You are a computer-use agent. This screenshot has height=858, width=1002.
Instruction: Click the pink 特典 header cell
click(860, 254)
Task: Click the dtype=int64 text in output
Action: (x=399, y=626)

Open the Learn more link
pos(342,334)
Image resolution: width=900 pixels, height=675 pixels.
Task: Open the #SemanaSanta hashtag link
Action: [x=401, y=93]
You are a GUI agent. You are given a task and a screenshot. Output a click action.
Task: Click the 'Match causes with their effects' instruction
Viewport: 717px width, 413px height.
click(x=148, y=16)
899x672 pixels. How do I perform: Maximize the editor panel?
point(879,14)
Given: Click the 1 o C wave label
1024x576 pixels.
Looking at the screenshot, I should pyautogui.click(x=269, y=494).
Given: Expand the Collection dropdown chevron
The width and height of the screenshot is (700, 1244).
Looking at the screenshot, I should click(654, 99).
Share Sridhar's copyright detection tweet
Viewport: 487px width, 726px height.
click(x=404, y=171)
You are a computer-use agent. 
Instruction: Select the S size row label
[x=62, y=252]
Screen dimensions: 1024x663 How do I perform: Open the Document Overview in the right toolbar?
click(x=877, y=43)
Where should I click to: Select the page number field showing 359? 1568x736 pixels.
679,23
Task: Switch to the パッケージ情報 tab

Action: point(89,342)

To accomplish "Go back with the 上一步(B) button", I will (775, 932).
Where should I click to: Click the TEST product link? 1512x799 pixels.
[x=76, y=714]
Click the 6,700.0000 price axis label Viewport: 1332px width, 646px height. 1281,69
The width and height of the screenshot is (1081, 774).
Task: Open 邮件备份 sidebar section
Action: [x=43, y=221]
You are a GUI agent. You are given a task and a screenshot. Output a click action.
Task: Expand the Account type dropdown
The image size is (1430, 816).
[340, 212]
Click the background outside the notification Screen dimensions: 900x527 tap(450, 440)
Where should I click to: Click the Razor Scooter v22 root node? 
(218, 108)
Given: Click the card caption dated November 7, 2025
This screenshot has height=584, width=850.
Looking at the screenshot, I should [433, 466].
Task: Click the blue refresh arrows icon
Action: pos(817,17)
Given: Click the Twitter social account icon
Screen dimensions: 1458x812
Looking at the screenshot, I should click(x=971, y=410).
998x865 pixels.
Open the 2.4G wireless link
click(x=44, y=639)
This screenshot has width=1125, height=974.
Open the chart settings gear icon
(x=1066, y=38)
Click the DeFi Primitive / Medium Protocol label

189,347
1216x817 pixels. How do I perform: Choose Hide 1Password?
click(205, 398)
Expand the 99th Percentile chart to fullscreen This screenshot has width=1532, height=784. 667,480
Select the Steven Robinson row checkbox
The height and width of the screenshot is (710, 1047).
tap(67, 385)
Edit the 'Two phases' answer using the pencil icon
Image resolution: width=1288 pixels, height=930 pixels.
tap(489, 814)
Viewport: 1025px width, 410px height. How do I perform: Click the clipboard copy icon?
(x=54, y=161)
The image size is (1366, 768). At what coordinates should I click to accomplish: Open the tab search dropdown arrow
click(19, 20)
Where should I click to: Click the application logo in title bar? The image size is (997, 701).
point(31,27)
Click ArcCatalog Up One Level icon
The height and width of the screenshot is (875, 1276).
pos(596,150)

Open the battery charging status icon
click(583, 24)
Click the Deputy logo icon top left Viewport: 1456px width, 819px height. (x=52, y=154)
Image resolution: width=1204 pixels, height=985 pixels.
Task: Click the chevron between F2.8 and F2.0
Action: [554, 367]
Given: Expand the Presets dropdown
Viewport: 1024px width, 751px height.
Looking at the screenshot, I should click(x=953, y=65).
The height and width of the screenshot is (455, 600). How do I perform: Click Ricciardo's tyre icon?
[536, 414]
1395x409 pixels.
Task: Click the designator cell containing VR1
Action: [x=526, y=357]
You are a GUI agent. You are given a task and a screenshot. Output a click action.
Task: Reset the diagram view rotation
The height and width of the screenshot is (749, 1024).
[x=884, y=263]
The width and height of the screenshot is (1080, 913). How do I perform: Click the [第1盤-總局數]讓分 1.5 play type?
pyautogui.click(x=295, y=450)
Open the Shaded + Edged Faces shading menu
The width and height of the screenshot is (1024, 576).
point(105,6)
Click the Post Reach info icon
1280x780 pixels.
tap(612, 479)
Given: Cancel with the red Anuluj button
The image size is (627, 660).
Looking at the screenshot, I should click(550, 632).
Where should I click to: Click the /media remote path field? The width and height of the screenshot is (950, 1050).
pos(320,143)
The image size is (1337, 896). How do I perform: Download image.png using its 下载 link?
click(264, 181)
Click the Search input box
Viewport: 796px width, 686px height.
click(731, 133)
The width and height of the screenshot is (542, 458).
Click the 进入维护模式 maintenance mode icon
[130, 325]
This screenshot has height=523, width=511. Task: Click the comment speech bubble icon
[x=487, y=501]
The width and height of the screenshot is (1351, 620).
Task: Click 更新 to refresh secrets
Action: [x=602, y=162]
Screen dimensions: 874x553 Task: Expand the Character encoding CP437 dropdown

WHAT THIS TASK INVOLVES ▸ Convert every line of the records above into a JSON list of strings, one string per line, leaving out blank lines.

TASK RESULT ▸
[
  "You are a computer-use agent. This screenshot has height=858, width=1002.",
  "Instruction: Click the pink 特典 header cell",
  "click(860, 254)",
  "Task: Click the dtype=int64 text in output",
  "Action: (x=399, y=626)",
  "Open the Learn more link",
  "pos(342,334)",
  "Image resolution: width=900 pixels, height=675 pixels.",
  "Task: Open the #SemanaSanta hashtag link",
  "Action: [x=401, y=93]",
  "You are a GUI agent. You are given a task and a screenshot. Output a click action.",
  "Task: Click the 'Match causes with their effects' instruction",
  "Viewport: 717px width, 413px height.",
  "click(x=148, y=16)",
  "899x672 pixels. How do I perform: Maximize the editor panel?",
  "point(879,14)",
  "Given: Click the 1 o C wave label",
  "1024x576 pixels.",
  "Looking at the screenshot, I should pyautogui.click(x=269, y=494).",
  "Given: Expand the Collection dropdown chevron",
  "The width and height of the screenshot is (700, 1244).",
  "Looking at the screenshot, I should click(654, 99).",
  "Share Sridhar's copyright detection tweet",
  "Viewport: 487px width, 726px height.",
  "click(x=404, y=171)",
  "You are a computer-use agent. ",
  "Instruction: Select the S size row label",
  "[x=62, y=252]",
  "Screen dimensions: 1024x663 How do I perform: Open the Document Overview in the right toolbar?",
  "click(x=877, y=43)",
  "Where should I click to: Select the page number field showing 359? 1568x736 pixels.",
  "679,23",
  "Task: Switch to the パッケージ情報 tab",
  "Action: point(89,342)",
  "To accomplish \"Go back with the 上一步(B) button\", I will (775, 932).",
  "Where should I click to: Click the TEST product link? 1512x799 pixels.",
  "[x=76, y=714]",
  "Click the 6,700.0000 price axis label Viewport: 1332px width, 646px height. 1281,69",
  "The width and height of the screenshot is (1081, 774).",
  "Task: Open 邮件备份 sidebar section",
  "Action: [x=43, y=221]",
  "You are a GUI agent. You are given a task and a screenshot. Output a click action.",
  "Task: Expand the Account type dropdown",
  "The image size is (1430, 816).",
  "[340, 212]",
  "Click the background outside the notification Screen dimensions: 900x527 tap(450, 440)",
  "Where should I click to: Click the Razor Scooter v22 root node? ",
  "(218, 108)",
  "Given: Click the card caption dated November 7, 2025",
  "This screenshot has height=584, width=850.",
  "Looking at the screenshot, I should [433, 466].",
  "Task: Click the blue refresh arrows icon",
  "Action: pos(817,17)",
  "Given: Click the Twitter social account icon",
  "Screen dimensions: 1458x812",
  "Looking at the screenshot, I should click(x=971, y=410).",
  "998x865 pixels.",
  "Open the 2.4G wireless link",
  "click(x=44, y=639)",
  "This screenshot has width=1125, height=974.",
  "Open the chart settings gear icon",
  "(x=1066, y=38)",
  "Click the DeFi Primitive / Medium Protocol label",
  "189,347",
  "1216x817 pixels. How do I perform: Choose Hide 1Password?",
  "click(205, 398)",
  "Expand the 99th Percentile chart to fullscreen This screenshot has width=1532, height=784. 667,480",
  "Select the Steven Robinson row checkbox",
  "The height and width of the screenshot is (710, 1047).",
  "tap(67, 385)",
  "Edit the 'Two phases' answer using the pencil icon",
  "Image resolution: width=1288 pixels, height=930 pixels.",
  "tap(489, 814)",
  "Viewport: 1025px width, 410px height. How do I perform: Click the clipboard copy icon?",
  "(x=54, y=161)",
  "The image size is (1366, 768). At what coordinates should I click to accomplish: Open the tab search dropdown arrow",
  "click(19, 20)",
  "Where should I click to: Click the application logo in title bar? The image size is (997, 701).",
  "point(31,27)",
  "Click ArcCatalog Up One Level icon",
  "The height and width of the screenshot is (875, 1276).",
  "pos(596,150)",
  "Open the battery charging status icon",
  "click(583, 24)",
  "Click the Deputy logo icon top left Viewport: 1456px width, 819px height. (x=52, y=154)",
  "Image resolution: width=1204 pixels, height=985 pixels.",
  "Task: Click the chevron between F2.8 and F2.0",
  "Action: [554, 367]",
  "Given: Expand the Presets dropdown",
  "Viewport: 1024px width, 751px height.",
  "Looking at the screenshot, I should click(x=953, y=65).",
  "The height and width of the screenshot is (455, 600). How do I perform: Click Ricciardo's tyre icon?",
  "[536, 414]",
  "1395x409 pixels.",
  "Task: Click the designator cell containing VR1",
  "Action: [x=526, y=357]",
  "You are a GUI agent. You are given a task and a screenshot. Output a click action.",
  "Task: Reset the diagram view rotation",
  "The height and width of the screenshot is (749, 1024).",
  "[x=884, y=263]",
  "The width and height of the screenshot is (1080, 913). How do I perform: Click the [第1盤-總局數]讓分 1.5 play type?",
  "pyautogui.click(x=295, y=450)",
  "Open the Shaded + Edged Faces shading menu",
  "The width and height of the screenshot is (1024, 576).",
  "point(105,6)",
  "Click the Post Reach info icon",
  "1280x780 pixels.",
  "tap(612, 479)",
  "Given: Cancel with the red Anuluj button",
  "The image size is (627, 660).",
  "Looking at the screenshot, I should click(550, 632).",
  "Where should I click to: Click the /media remote path field? The width and height of the screenshot is (950, 1050).",
  "pos(320,143)",
  "The image size is (1337, 896). How do I perform: Download image.png using its 下载 link?",
  "click(264, 181)",
  "Click the Search input box",
  "Viewport: 796px width, 686px height.",
  "click(731, 133)",
  "The width and height of the screenshot is (542, 458).",
  "Click the 进入维护模式 maintenance mode icon",
  "[130, 325]",
  "This screenshot has height=523, width=511. Task: Click the comment speech bubble icon",
  "[x=487, y=501]",
  "The width and height of the screenshot is (1351, 620).",
  "Task: Click 更新 to refresh secrets",
  "Action: [x=602, y=162]",
  "Screen dimensions: 874x553 Task: Expand the Character encoding CP437 dropdown"
]